Summary
Last Updated on May 5, 2015, by eNotes Editorial. Word Count: 531
The unifying theme of the short stories and poems of Storyteller might be considered Silko’s life itself. Punctuated with photographs of the Laguna reservation and surrounding landscape, often taken by her father, Storyteller seeks to assert the importance and vitality of an oral culture. Many of the tales included were told to Silko by her relatives; although not always understanding their import at the time, Silko came to realize that such stories include practical or moral instruction. Other tales and poems are imaginative reconstructions of ancient myths or are Silko’s responses to her immediate environment. Throughout, the connective thread is Silko’s experience of life as an American Indian woman.
Silko assumes many guises as a storyteller and becomes many narrators, each with an individual voice. With equal versatility, she is the Inuk girl who tricks her parents’ killer to his death, the mythic Yellow Woman riding into the mountains with her lover, or herself as a child, tormenting her uncle’s goat. As she demonstrates so forcefully in Ceremony, she capably creates male characters, catching the rougher resonances of their voices as well. Two striking stories narrated by male characters are “Tony’s Story” and “Coyote Holds a Full House in His Hand.”

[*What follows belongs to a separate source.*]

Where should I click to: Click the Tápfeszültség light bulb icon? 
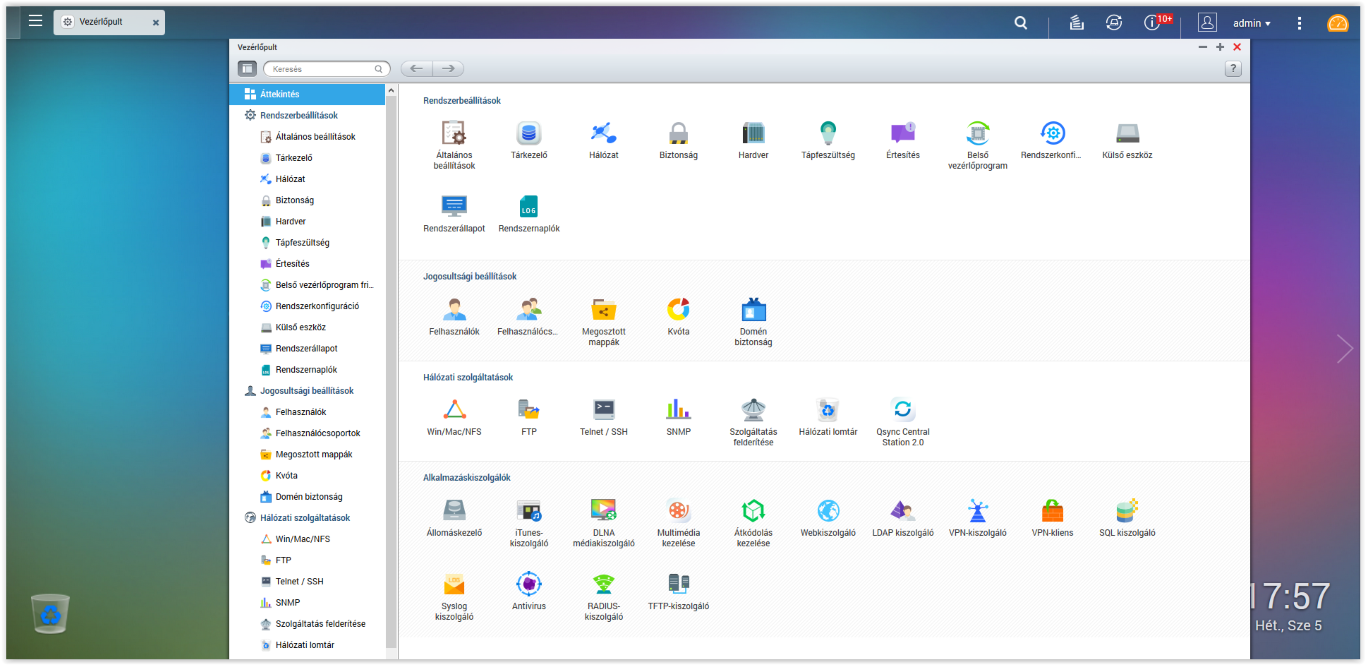click(827, 133)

In the first, Silko focuses on the killing of a New Mexico state patrol officer, seen from the point of view of one of the participants. Brutalized by the patrol officer, who seeks out Indians in order to beat them, Antonio Sousea kills the officer in front of his friend Leon and then sets fire to the body in the squad car. Leon, who has responded to an indiscriminate beating from the officer by talking about his civil rights and appealing to the Pueblo meeting, is appalled. Tony, however, has perceived the officer to be something worse than a violent racist; he believes the man to be a force of evil, the focal point of a bad spell that perpetuates the drought conditions on the reservation.

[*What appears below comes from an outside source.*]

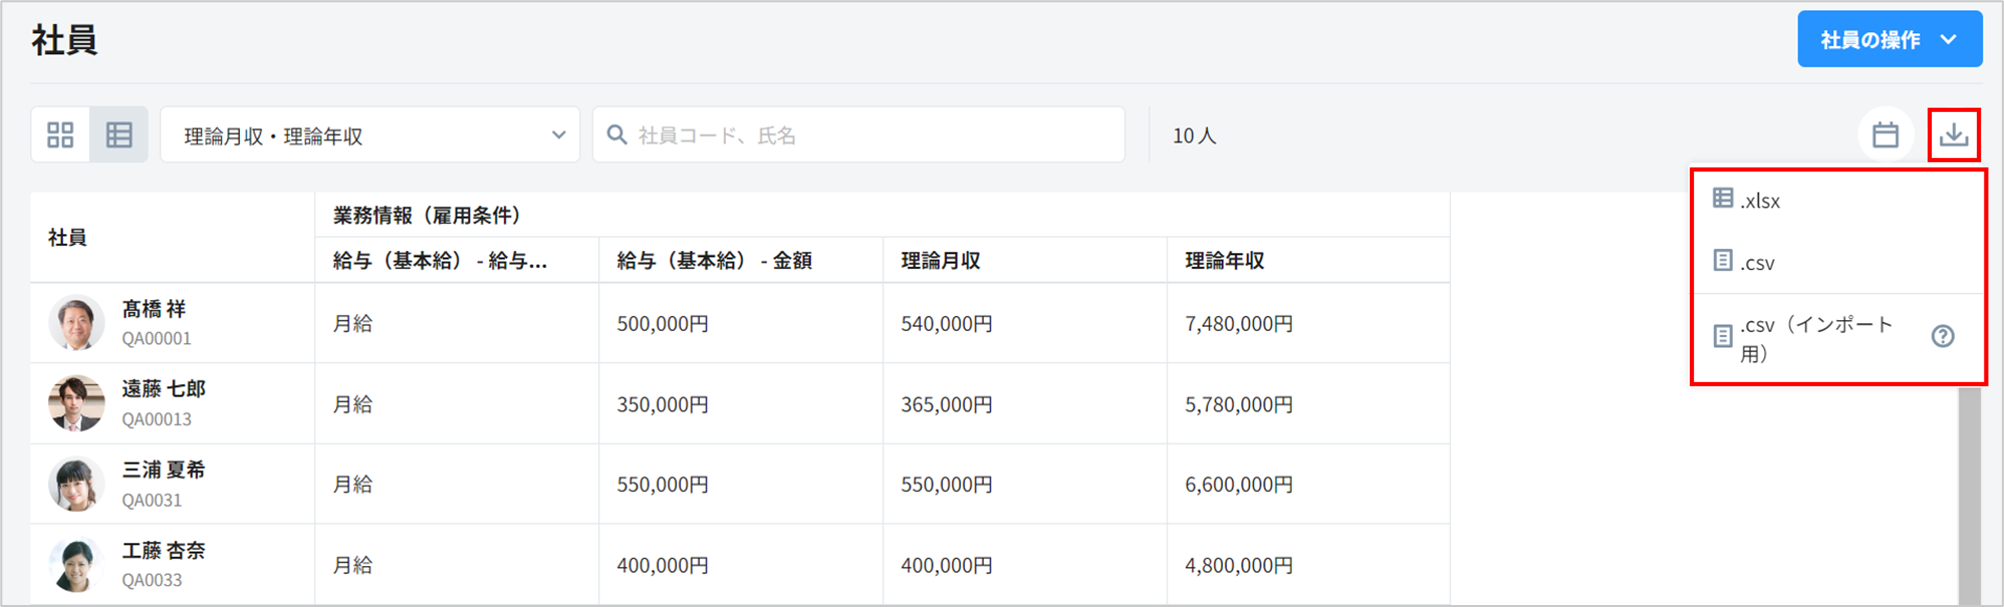
Task: Click help icon beside import CSV
Action: (x=1942, y=337)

Tony believes that to exorcise the evil, the killing and burning are necessary and justified from the perspective of ancient beliefs. His view is in sharp contrast to Leon’s, which has been affected by his service in the military and his desire to assimilate into the cultural mainstream.

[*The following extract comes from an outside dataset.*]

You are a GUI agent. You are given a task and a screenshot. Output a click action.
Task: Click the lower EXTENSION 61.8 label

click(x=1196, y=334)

“Coyote Holds a Full House in His Hand” is much more lighthearted. The final story in the collection is the tale of an old Laguna man who poses as a medicine man in order to take advantage of a gathering of Hopi women. Coyote is a traditional trickster of Laguna legend who is foiled by his own cleverness as often as he succeeds in getting what he wants. In this tale, however, he is victorious, securing for himself a photograph of the women, who have believed his lie and submitted to his cure, which involves caressing their thighs with juniper ashes. The humor of this tale, especially contrasted with the seriousness of “Tony’s Story,” demonstrates the versatility of Silko’s art, not only in her creation of multiple voices but also in her treatment of diverse subject matters. Storyteller is a brilliant exhibition of her range and imaginative powers.